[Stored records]
....

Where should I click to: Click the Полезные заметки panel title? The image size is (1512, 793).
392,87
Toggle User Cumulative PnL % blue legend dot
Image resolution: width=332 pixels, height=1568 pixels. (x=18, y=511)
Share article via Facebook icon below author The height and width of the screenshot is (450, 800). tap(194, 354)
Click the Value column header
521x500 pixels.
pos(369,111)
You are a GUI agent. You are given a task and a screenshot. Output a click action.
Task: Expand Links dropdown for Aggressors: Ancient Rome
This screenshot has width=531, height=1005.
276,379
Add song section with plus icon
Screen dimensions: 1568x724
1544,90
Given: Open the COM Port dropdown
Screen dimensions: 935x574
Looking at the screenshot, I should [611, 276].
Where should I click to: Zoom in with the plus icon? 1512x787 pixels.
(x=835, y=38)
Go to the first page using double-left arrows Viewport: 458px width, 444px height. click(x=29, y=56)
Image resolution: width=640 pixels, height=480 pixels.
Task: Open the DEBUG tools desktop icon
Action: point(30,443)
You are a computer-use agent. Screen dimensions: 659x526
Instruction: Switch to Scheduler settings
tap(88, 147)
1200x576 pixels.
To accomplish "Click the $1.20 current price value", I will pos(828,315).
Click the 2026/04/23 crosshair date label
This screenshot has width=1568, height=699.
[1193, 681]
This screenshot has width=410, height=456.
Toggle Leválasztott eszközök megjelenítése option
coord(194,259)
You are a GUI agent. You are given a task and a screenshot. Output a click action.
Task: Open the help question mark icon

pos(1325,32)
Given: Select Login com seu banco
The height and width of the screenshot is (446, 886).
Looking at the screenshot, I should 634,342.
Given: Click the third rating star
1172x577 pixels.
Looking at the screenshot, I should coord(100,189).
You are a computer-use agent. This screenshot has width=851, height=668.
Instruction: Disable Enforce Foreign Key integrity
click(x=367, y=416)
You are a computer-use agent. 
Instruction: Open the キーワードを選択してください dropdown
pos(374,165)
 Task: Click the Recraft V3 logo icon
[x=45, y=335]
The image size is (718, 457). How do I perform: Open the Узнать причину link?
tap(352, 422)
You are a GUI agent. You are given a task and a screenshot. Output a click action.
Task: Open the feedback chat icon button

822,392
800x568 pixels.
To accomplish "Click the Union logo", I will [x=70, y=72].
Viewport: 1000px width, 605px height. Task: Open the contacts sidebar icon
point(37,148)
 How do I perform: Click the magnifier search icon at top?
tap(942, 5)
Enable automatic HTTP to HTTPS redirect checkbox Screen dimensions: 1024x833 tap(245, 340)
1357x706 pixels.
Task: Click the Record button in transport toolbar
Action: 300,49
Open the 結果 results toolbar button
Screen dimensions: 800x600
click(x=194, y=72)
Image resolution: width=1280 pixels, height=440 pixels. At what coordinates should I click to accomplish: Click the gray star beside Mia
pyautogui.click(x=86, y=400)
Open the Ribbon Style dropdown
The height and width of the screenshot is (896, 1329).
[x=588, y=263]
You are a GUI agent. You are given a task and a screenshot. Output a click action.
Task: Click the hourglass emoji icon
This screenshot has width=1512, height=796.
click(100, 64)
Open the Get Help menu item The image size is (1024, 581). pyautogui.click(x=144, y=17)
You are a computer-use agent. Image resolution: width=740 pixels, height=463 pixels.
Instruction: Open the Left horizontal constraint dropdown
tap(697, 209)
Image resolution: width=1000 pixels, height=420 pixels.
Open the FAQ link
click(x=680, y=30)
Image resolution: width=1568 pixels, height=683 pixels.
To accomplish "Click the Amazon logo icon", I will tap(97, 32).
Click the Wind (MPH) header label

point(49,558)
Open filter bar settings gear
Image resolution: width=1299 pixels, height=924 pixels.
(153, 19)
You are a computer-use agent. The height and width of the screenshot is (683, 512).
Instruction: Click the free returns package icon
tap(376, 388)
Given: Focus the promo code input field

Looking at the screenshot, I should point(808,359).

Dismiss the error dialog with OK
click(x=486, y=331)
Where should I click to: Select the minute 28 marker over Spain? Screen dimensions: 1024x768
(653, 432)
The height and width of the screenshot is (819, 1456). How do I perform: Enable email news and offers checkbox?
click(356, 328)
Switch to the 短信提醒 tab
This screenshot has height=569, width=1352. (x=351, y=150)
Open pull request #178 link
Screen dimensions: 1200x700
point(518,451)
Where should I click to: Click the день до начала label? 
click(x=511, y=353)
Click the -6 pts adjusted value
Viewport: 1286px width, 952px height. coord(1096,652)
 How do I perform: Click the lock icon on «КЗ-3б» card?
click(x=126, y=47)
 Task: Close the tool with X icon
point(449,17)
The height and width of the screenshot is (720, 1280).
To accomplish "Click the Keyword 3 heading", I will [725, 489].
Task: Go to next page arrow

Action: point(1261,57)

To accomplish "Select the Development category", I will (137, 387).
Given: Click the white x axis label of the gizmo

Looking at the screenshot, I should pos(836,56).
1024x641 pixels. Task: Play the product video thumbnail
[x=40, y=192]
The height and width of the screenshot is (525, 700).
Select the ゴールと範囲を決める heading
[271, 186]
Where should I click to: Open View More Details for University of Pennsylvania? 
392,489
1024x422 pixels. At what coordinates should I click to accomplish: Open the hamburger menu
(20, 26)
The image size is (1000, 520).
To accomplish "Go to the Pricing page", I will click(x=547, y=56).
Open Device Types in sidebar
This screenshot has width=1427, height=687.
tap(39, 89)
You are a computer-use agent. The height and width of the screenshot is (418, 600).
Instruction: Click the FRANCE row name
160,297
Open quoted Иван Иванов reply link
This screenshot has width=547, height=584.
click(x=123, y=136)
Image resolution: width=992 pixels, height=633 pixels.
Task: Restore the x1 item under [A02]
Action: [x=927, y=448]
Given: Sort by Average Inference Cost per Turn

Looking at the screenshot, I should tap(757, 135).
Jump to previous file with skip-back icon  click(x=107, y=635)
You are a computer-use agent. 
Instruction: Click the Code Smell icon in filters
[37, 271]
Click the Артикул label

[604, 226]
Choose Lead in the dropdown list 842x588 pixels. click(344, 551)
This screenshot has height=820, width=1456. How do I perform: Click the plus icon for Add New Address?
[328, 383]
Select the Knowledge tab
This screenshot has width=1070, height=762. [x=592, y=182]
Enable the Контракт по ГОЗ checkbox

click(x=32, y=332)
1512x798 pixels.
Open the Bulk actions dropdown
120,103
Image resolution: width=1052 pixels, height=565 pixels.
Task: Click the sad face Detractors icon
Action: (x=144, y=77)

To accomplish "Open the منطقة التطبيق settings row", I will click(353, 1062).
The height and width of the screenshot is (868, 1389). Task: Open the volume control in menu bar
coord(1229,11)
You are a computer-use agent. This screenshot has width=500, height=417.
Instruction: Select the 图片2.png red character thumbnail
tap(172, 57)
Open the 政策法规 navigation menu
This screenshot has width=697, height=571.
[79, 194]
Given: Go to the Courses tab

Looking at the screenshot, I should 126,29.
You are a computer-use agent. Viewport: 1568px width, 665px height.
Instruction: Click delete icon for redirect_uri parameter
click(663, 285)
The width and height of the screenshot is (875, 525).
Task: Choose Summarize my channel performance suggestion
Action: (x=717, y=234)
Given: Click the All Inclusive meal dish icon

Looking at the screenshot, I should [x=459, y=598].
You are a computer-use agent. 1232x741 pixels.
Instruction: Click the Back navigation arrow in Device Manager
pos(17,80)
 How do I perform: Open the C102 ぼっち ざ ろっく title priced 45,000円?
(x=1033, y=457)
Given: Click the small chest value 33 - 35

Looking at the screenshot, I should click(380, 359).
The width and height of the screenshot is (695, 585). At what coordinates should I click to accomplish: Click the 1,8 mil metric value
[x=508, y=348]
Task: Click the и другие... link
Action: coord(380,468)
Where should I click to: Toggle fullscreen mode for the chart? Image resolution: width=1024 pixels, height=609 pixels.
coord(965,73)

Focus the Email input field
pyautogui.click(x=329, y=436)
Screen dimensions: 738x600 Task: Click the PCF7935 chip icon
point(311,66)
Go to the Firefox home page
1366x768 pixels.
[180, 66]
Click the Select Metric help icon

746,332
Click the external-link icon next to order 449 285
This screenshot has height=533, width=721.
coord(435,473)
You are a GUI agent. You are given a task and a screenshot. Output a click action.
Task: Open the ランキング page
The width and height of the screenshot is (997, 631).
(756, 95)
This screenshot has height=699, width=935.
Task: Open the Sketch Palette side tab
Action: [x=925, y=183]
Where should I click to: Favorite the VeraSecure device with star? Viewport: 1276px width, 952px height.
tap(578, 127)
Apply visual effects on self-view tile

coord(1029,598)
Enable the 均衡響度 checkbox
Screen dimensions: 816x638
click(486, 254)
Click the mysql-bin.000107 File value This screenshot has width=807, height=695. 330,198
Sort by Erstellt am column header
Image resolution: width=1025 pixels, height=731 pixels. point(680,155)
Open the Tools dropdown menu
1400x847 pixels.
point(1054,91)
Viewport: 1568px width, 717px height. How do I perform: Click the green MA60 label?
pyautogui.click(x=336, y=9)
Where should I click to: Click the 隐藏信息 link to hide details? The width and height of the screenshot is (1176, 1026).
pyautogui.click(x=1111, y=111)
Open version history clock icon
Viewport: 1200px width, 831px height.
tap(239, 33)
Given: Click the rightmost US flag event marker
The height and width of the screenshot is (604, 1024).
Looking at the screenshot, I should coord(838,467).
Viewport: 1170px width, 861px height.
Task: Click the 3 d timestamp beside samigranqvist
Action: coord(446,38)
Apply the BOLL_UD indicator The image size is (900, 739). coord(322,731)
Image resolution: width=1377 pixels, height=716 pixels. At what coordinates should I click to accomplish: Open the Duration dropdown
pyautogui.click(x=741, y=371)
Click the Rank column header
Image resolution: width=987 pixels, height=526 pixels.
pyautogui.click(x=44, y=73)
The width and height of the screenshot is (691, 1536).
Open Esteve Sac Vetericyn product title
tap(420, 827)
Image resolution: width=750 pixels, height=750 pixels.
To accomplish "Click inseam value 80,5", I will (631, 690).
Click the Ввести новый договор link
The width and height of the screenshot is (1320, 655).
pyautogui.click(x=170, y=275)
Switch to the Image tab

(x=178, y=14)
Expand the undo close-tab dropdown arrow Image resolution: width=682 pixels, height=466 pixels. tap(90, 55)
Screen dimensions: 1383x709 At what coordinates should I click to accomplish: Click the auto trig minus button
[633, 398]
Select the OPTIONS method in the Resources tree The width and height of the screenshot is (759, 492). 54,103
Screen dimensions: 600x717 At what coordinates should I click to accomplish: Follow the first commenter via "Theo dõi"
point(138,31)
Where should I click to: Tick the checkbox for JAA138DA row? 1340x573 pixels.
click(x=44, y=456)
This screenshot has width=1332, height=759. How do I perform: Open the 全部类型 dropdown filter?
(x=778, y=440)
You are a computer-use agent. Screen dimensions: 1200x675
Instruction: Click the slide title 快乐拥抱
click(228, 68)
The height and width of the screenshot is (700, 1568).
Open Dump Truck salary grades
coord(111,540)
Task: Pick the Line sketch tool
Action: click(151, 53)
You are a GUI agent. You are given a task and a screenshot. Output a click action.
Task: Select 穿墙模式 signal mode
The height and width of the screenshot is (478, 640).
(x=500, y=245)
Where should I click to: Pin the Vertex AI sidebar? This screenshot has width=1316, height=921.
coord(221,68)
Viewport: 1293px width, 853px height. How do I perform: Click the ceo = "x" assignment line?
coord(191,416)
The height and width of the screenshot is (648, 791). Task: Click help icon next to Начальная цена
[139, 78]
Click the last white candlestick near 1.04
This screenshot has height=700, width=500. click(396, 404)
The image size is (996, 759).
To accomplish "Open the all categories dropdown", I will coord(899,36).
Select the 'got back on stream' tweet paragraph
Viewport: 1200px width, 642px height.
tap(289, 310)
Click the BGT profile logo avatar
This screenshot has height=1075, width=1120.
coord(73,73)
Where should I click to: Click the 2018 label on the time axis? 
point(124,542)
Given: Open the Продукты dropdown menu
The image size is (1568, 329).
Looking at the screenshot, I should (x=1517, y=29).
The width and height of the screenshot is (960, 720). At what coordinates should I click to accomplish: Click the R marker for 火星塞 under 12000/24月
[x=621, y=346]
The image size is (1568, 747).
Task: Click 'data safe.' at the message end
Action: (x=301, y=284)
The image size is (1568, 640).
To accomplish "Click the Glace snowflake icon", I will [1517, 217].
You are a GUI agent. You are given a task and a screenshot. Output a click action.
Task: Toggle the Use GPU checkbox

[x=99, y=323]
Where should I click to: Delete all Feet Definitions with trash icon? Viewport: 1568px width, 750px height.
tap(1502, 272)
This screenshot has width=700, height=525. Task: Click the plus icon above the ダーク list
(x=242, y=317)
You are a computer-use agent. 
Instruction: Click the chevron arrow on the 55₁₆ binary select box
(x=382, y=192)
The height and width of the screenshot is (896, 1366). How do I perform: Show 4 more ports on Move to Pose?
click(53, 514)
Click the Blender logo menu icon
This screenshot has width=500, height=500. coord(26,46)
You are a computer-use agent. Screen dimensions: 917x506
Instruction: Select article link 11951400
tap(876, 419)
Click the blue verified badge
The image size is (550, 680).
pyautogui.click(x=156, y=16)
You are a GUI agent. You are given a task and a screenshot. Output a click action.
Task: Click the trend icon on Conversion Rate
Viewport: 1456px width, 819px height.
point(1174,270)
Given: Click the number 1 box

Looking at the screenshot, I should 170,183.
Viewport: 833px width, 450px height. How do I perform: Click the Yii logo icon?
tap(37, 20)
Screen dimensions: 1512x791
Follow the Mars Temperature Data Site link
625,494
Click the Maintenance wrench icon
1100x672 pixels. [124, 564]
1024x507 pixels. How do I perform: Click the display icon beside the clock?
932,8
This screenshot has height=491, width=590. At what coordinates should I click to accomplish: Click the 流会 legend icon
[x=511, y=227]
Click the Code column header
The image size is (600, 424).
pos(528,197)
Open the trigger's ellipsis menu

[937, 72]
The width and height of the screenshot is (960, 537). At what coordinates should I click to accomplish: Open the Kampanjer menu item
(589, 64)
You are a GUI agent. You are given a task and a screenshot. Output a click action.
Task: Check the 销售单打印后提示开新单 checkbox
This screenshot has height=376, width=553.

....

— Problem —
Restate the data word for word. Begin at its first line, end at the line that contains "You are a computer-use agent. Screen dimensions: 659x526", and include both.

— Worked solution —
Where should I click to: Click the Полезные заметки panel title? The image size is (1512, 793).
392,87
Toggle User Cumulative PnL % blue legend dot
Image resolution: width=332 pixels, height=1568 pixels. (x=18, y=511)
Share article via Facebook icon below author The height and width of the screenshot is (450, 800). tap(194, 354)
Click the Value column header
521x500 pixels.
pos(369,111)
You are a GUI agent. You are given a task and a screenshot. Output a click action.
Task: Expand Links dropdown for Aggressors: Ancient Rome
This screenshot has width=531, height=1005.
276,379
Add song section with plus icon
Screen dimensions: 1568x724
1544,90
Given: Open the COM Port dropdown
Screen dimensions: 935x574
Looking at the screenshot, I should [611, 276].
Where should I click to: Zoom in with the plus icon? 1512x787 pixels.
(x=835, y=38)
Go to the first page using double-left arrows Viewport: 458px width, 444px height. click(x=29, y=56)
Image resolution: width=640 pixels, height=480 pixels.
Task: Open the DEBUG tools desktop icon
Action: point(30,443)
You are a computer-use agent. Screen dimensions: 659x526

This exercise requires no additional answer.